作業指示:
A) 妙見島の井戸に関する文章から、「▲」で始まる行をすべて書き出してください。
B) 妙見島の井戸に関する文章を、最後の文の後から続けて書いてください。

本文:
現在は埋め立てによって陸続きになっていますが、かつては妙見島という島が存在していました。


▲ 現在はこんな風景ですが、


▲ かつて島だった時はこういう感じだったようです。※ 詳しくはこちら→ひと昔前まで名島にあった妙見島の痕跡を探る

この妙見島だった場所に残る豊臣秀吉が使ったと言われる井戸が ↓↓↓ こちらです。↓↓↓


▲ 私有地なので入ることはできませんが、特別に入ることができたので見させてもらいました。


▲ なんともひっそりとした佇まいですが、「太閤秀吉公茶遊井戸跡」と確かに書かれています。

なんでも、小早川隆景が秀吉を招いて茶会を開いたという話しらしいですが、調べてみても文献等がヒットしません。

よくよく調べてみると、こういう記事を発見しました。

資料:
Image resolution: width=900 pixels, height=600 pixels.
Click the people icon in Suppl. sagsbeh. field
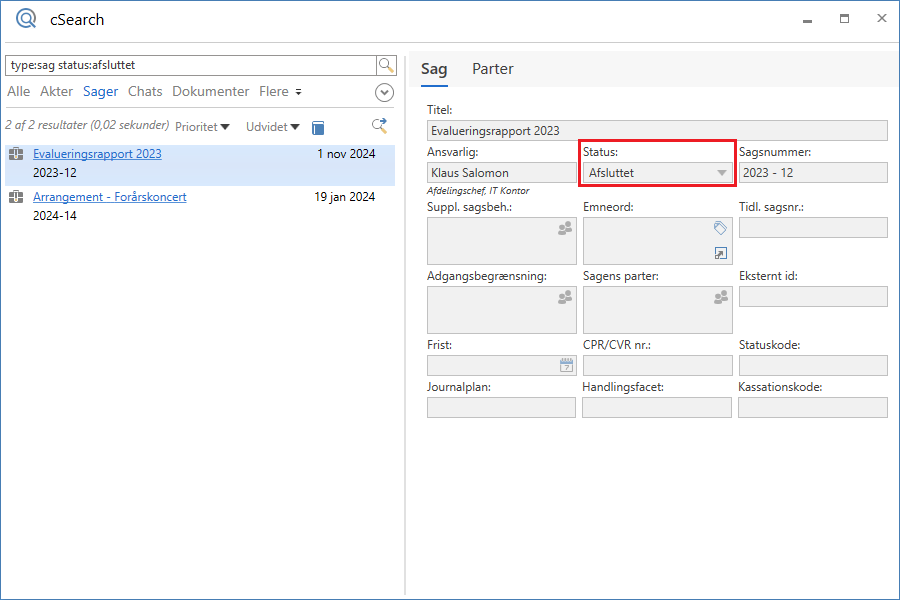coord(566,229)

解答:
A)
▲ 現在はこんな風景ですが、
▲ かつて島だった時はこういう感じだったようです。※ 詳しくはこちら→ひと昔前まで名島にあった妙見島の痕跡を探る
▲ 私有地なので入ることはできませんが、特別に入ることができたので見させてもらいました。
▲ なんともひっそりとした佇まいですが、「太閤秀吉公茶遊井戸跡」と確かに書かれています。

B)
名島の歴史シリーズ パート9 名島城 | 名島校区自治協議会ニュース

↑この記事には博多の豪商の神屋宗湛による日記「宗湛日記」に書かれている妙見島の記述を引用して、

神屋宗湛や嶋井宗室などの博多の豪商達は、再三普請見舞いをしている「・・・同三月六日に御普請お見舞いに罷り出た時は、白塗り酒一徳利と重箱三重に御肴を入れ進上したところ、 妙見嶋と名嶋の間の浜でご馳走になろうと仰られ、浜までお供をした。 隆景様は、この浜で御酒を召され、この酒は大変良く練れて実に良い味であると誉めになった…J と 『宗湛日記』 にある。小早川家中と博多町衆との融和を図り親睦を深めるために、 盛んに茶会が開かれた。「同二十七日昼、名島の妙見嶋に於て、 隆景様御茶会を催された事 苫葺で囲い壁は青柴で組み、 岩の上を道に仕立てて入口を設け、茶屋の内には石を立て、釜を据え、水差には高麗の摺鉢、炭入れには雑笥を使い、この外も取合せ物で、殊の外ご機嫌にて満足致しました…」と『宗湛日記』に茶会の様子が記してある。また築城の費用の一部を博多町衆が負担していることが 『福岡県碑誌』 に 「同 ー5 年丁亥小早川隆景名嶋城を築く、 宗湛と宗室等共に共経営を弁ず…」 とあるので解かる。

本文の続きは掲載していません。